The top of the line graphics on first party PS4 games are probably the prettiest I've seen this gen in terms of technical achievement. All the little details and the beautiful lighting look gorgeous. The animations are very expressive, compared to similar games from the last gen.

Problem for me is, I definitely get what people here are saying about it looking too busy. The high detail density combined with motion blur and 30 fps maximum made stuff like Horizon Zero Dawn really difficult for me to look at for the first hours of that game. It just makes my head hurt whenever I turn the camera and everything turns into a mess for half a second. And there's still this endless chase for "realism" rather than an attempt at something stylistically amazing, like what Nintendo's always going for. Sometimes that works okay, but mostly the face captured... faces... just look uncanny to me, even as far as we have come. Like, does Peter Parker in Spider-Man have a better face than pretty much anyone on the 360 besides maybe the Metal Gear Solid V characters? Yes. Does it look in any way interchangable with a real face? Hell no! And even when the faces look amazing, like on whatever engine Capcom is currently using, I don't think it works well for every property. Resident Evil? Yeah, sure. Realistically rendered environments for RE7 combined with realistic faces in a first person view makes that look incredibly scary because you feel more like you're there. Seems to do the same job for the remake of RE2 as well. But when DMC5 showed off its realistic faces on top of old character designs, it feels like a bunch of cosplayers showed up to the party(because they literally did, they scanned some real models and their clothing). I'm afraid they're gonna try it on Street Fighter next.

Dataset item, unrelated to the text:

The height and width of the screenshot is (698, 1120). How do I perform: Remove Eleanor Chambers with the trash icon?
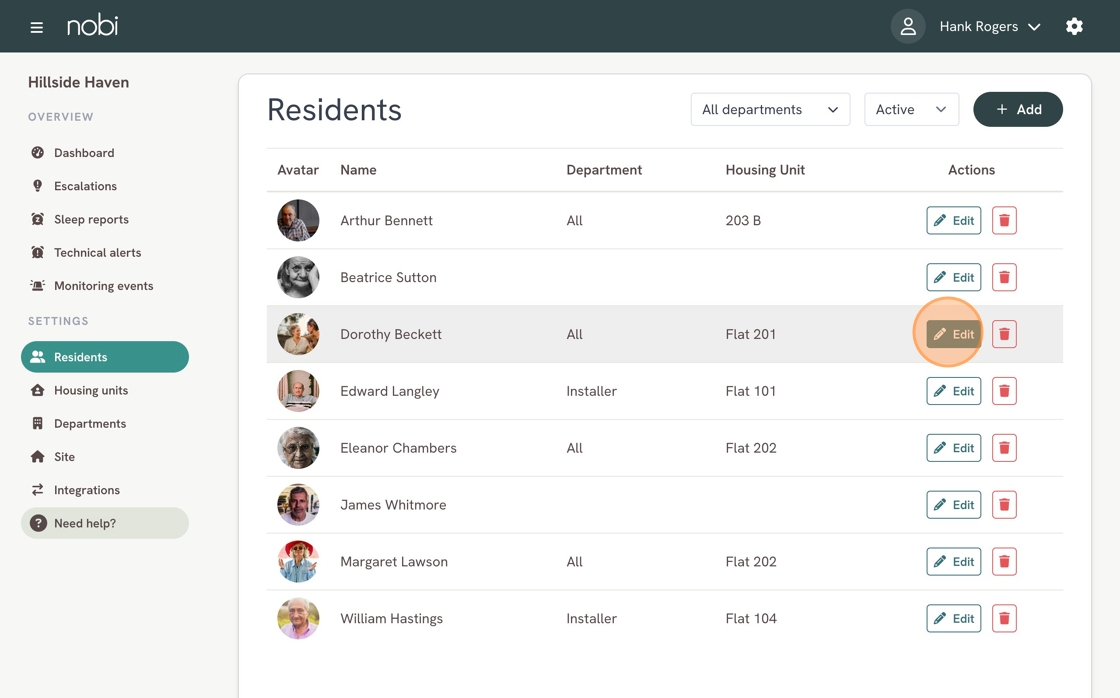(x=1004, y=448)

Anyway, while I appreciate great lighting, detailed textures and some good animation, I don't feel like it's the same kinda leap that last gen was from the ps2/gamecube/xbox, and I think chasing realism has its place, and that's for specific games and in environments. More than anything, I'd like a higher framerate and less motion blur, even if the visuals had to be toned down to make it work. In some ways we haven't moved much forward at all. When Horizon Zero Dawn had to automate the character animation/design process to some extent to get enough NPCs for an RPG, most of them end up looking like weird mannequins with uncanny expressions. Is Horizon as buggy and janky and broken as Dragon Age Inquisition? No, but it also hasn't gotten the NPCs to not look like crap.

So I dunno. In some ways I think this gen is very beautiful, but in others I'm a bit disappointed. Personally I gotta get myself a switch, 'cause HD-ifying Nintendo's usual stylized graphics make them look absolutely amazing, and they don't much go for the busy look with a lot of blur. I wanna see the next Street Fighter with that kinda cartoony approach.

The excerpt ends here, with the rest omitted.